Выпили, чокнувшись стаканами. Закусывали, расхваливали рыбу, которая действительно была хороша.
— Кто же ее все-таки принес? — допытывалась Валентина Федоровна. — Не Сидор ли Иванович?
— Какая разница, кто принес, — заметила Дарья Филипповна. — По-моему, хорошо, что принесли.
Третий тост произнес Николай Павлович. Он поднялся, отодвинул стул и своим спокойным, звучным голосом сказал:
— За наших друзей, которые учатся в городе и не успели приехать. За будущих учителей Галину Тиктамунку и Надежду Уланку. За будущих наших врачей Галину Акунку и Василия Акунку. И за всех наших будущих инженеров, агрономов, механиков, экономистов, за всех тех, кто еще сегодня сидит в классах за партами, но уже думает о том, кем он станет. Вас, орочей, как будто мало, всего триста человек. Но я думаю, что вас гораздо больше. Двести миллионов нас, граждан Советского Союза. Единое, могучее братство. Если мне суждено долго жить, я желал бы видеть всех моих учеников уже взрослыми людьми и не обязательно здесь, в Уське-Орочской. Пусть они едут — все сто моих мальчиков и девочек — в Москву, в Ленинград, на Волгу и в Крым, в Туркмению и на Украину, пусть они едут на великие стройки коммунизма, туда, где руками советских людей воздвигается счастье мира. Пусть едут. В нашей стране для вас везде открыты широкие пути жизни. За счастье, друзья мои! За счастье и мир!
«Мир победит войну!»
С моря надвинулся туман, и обе сопки — Солнечная и Северная, которые нависали своими вершинами над долиной, были плотно закрыты белой волнистой пеленой. Постепенно туман все ниже сползал по отвесным склонам, и быстротекущая, всегда очень шумная река умолкла, словно ушла из долины. Ветер гнал по небу лохматые, пушистые хлопья, и то в одном, то в другом месте открывались голубые просветы. А где-то уже вставало солнце. Ветер дул все сильней, угоняя туман на запад, через тайгу, через перевал Сихотэ-Алиня. На востоке обнажались островерхие горы, синие, поросшие буйным лесом, и тусклосерые, вовсе без всякой растительности — камень да мох. Над ними во всю ширь горизонта разливалась заря.
Было семь часов утра.
Куранты московского Кремля били в это время полночь, и радио разносило по поселку звонкие удары, и все они, один за другим, в этой чуткой утренней тишине повторялись в сопках. Потом во всей своей величавой торжественности зазвучал Гимн Советского Союза. Музыка плыла, словно чистые воды Тумнина, среди сопок и леса, и слышно было, как она еще продолжалась вдали после того как уже затихла в Москве.

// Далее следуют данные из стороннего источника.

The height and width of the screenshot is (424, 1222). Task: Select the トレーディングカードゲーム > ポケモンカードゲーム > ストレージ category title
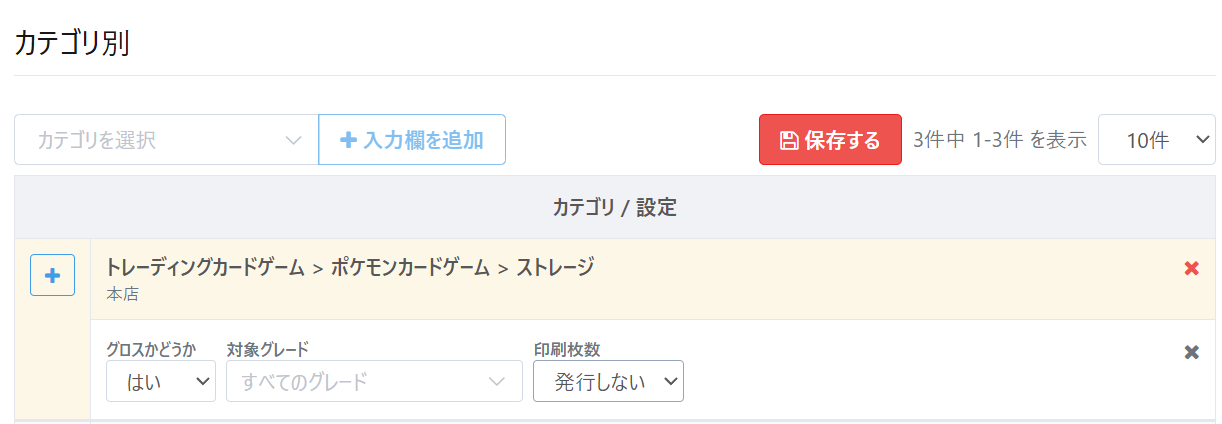[x=349, y=267]
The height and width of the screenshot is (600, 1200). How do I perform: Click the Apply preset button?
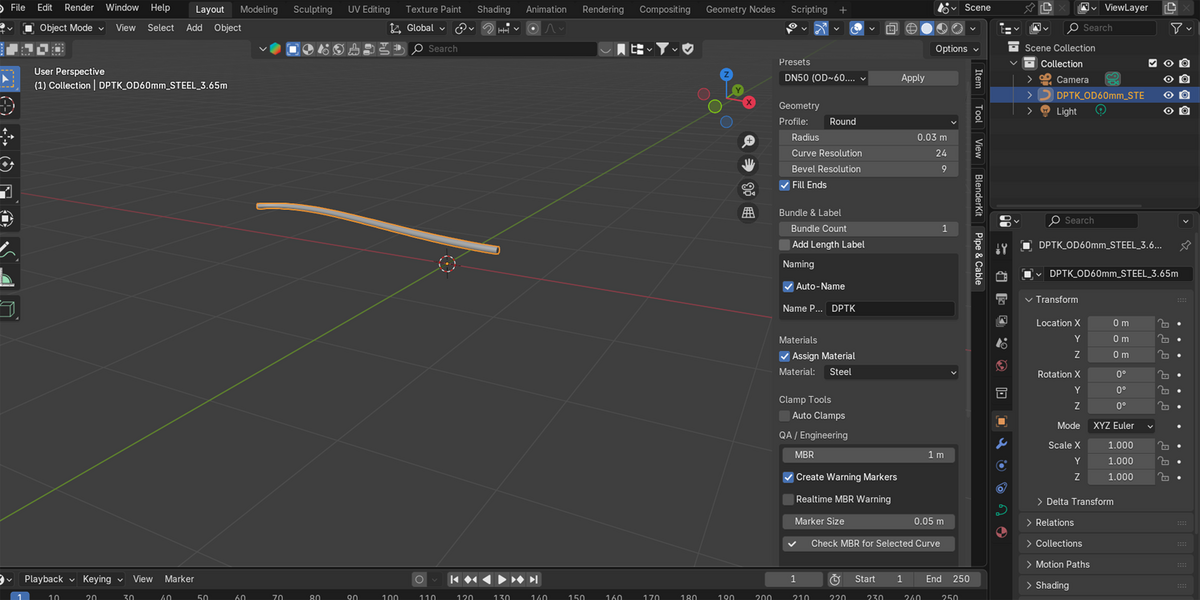[913, 78]
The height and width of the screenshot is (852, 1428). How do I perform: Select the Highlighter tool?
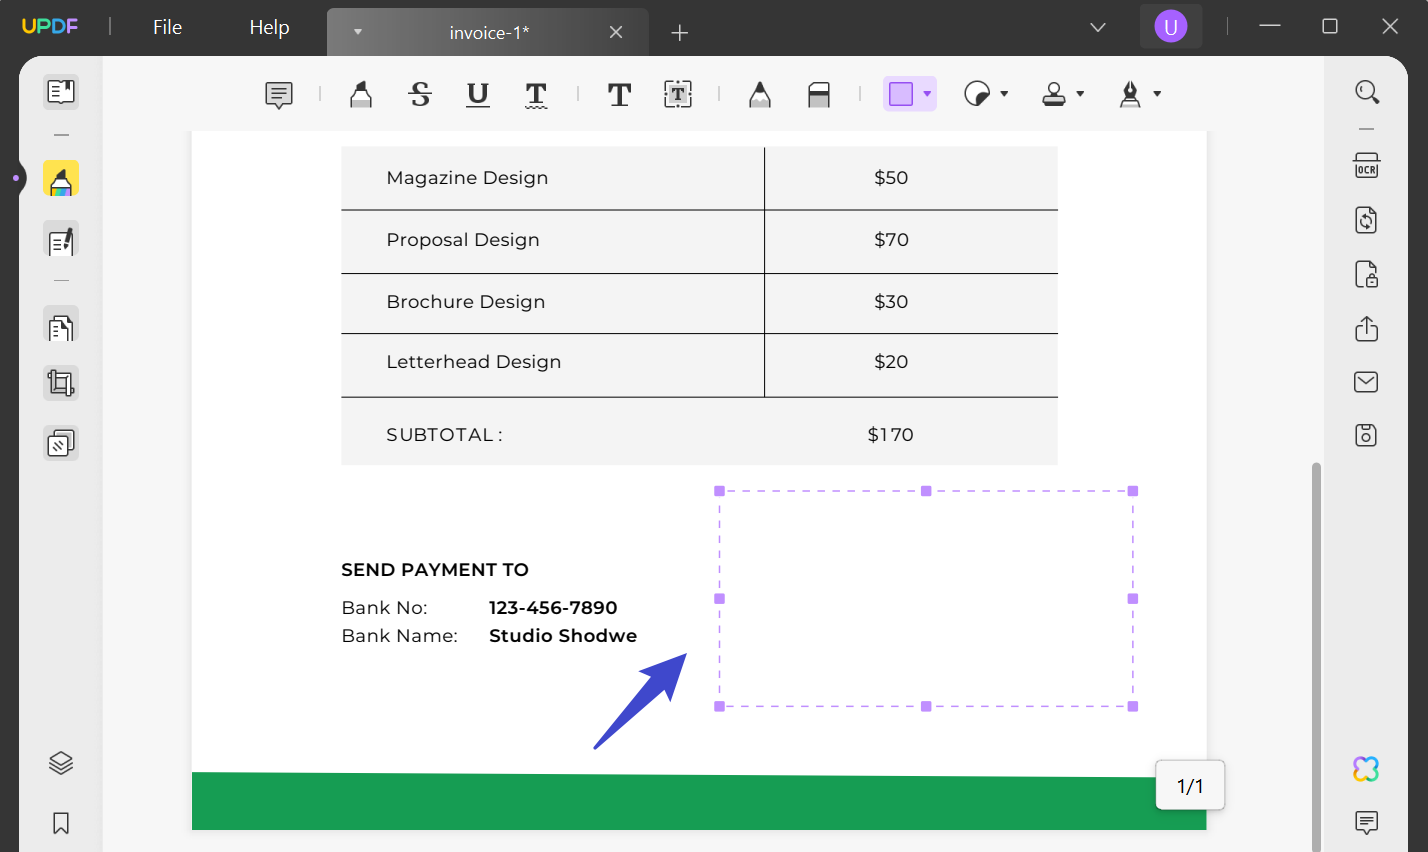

Никакие пространства, как бы ни были они велики, ни на один миг не отдаляют тебя от сердца нашей Родины — Москвы. Всюду слышишь ее живой голос. И трудно передать чувство, которое испытываешь при этом. Гордость? Да! Счастье? Конечно! Любовь? Да, любовь к своей родине и счастье, что ты принадлежишь ей, а она — тебе, и гордость, гордость оттого, что она такая огромная, почти бескрайная и ясная. Где ни возьми, в любом ее уголке, люди одинаково стараются для нее и одинаково думают о ней, обращая к родине все свои мечты и надежды.